I heard a new term this morning: “locavore.” This is someone who eats food that is produced/grown locally. The concept isn’t new, but I’d not realized there was now a “locavore movement” named for it.
I am still trying to track down the source of “Bloom where you are planted” — a quote that seems particularly fitting for the locavore movement. People assume this is in the Bible — and the sentiment certainly is there — but I’ve yet to find this quote. Others claim this is from an Afghan proverb, or that the quote first appeared in a popular song.
Regardless of this its origin, I have to admit that I used to cringe when I read or heard this quote. Growing up, I took it to mean that you were stuck with your circumstances, so you might as well stop reaching for something better or trying to improve your situation. I have some ideas on why I took this aphorism to be antithetical to ambition in those days, but only recently have I come to equate it with other, more action-inspiring sayings like “Think globally, act locally” and one of my favorite quotes from Arthur Ashe:
Start where you are. Use what you have. Do what you can.
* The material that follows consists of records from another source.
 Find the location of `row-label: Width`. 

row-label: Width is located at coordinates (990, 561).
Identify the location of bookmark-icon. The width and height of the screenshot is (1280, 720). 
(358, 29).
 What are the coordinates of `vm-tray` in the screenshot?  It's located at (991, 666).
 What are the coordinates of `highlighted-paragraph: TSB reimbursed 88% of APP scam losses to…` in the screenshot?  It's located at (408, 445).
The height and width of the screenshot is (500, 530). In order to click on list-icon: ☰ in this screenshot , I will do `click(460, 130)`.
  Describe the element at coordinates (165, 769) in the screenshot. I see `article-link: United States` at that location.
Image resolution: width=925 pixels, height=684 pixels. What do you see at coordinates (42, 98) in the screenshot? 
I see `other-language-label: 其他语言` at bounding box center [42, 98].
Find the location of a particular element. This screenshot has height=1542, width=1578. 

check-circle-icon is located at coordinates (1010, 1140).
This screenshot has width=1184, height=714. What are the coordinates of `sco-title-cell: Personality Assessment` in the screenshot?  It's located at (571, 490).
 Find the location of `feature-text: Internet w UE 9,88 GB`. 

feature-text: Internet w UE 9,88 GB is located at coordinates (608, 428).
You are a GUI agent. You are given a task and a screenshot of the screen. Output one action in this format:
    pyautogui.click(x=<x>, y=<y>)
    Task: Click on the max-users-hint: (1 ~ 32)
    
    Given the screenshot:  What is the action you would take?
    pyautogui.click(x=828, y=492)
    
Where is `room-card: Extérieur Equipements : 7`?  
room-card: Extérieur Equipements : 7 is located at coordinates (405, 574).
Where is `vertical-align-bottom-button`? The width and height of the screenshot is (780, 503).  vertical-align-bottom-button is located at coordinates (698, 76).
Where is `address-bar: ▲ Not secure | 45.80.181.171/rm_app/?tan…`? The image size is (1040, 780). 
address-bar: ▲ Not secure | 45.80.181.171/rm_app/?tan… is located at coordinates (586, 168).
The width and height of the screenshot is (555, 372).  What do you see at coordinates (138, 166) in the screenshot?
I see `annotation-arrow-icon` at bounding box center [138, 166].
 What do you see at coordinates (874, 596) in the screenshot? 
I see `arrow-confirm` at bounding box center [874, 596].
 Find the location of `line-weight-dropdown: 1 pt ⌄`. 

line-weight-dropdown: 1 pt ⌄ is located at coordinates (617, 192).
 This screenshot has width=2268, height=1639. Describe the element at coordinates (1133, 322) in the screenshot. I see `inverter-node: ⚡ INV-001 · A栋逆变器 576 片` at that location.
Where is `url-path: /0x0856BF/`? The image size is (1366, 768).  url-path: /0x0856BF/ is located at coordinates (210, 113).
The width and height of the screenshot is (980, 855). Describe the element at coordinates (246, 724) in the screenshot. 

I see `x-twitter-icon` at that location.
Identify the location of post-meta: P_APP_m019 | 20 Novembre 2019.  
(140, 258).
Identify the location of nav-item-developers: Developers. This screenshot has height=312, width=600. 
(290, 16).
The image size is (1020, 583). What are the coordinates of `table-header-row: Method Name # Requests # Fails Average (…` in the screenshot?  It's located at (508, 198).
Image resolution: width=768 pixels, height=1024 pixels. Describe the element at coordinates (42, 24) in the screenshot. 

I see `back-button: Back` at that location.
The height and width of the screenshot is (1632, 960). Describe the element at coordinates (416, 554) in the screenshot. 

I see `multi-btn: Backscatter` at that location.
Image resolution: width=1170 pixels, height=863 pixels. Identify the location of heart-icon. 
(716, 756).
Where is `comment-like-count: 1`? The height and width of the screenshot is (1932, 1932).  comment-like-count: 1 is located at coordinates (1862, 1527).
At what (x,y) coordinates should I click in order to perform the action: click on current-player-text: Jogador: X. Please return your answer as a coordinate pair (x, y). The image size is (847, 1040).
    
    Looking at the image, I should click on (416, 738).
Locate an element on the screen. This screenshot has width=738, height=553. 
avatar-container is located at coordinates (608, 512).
This perfectly fits the philosophy of being a locavore.
Some locavores will designate a radius — say 50 or 100 miles — beyond which they will not purchase foods. If you’re a locavore and you’re craving asparagus but they’re out of season in your area and the only ones available have been imported from another country, too bad. But being a locavore isn’t so much about learning to do without as it is learning to do more with what’s immediately available.
So what do locavores do? Locavores frequent their community farmers markets for the freshest, most sustainably grown produce around. When you shop at the farmers market, you can meet and get to know your area farmers and ranchers — which helps build the local economy and means you know exactly where your food is coming from.
Locavores might sign up for weekly produce delivery from a particular farm or community supported agriculture group, like Organics to You in Portland, Oregon. These subscription services bring fresh produce right to your door on a weekly basis. If you’re interested in signing up but don’t think you’ll be able to consume all the food each week, you can learn how to preserve/can produce to enjoy year-round — even when those fruits and vegetables aren’t in season — or you can share a subscription with neighbors or co-workers.
Want to know and do more?
You can read Jennifer Maiser’s “Ten Steps to Becoming a Locavore.” And you can ponder Arthur Ashe’s words of wisdom. What’s available to you locally? What resources can you take advantage of? What can you do — big or small — to be a more conscious and active part of your local food chain?
You could say the locavore movement has a solid handle on what it means to “bloom where you are planted.” These are the folks who are saying “Yes!” to local resources and who are helping their communities thrive.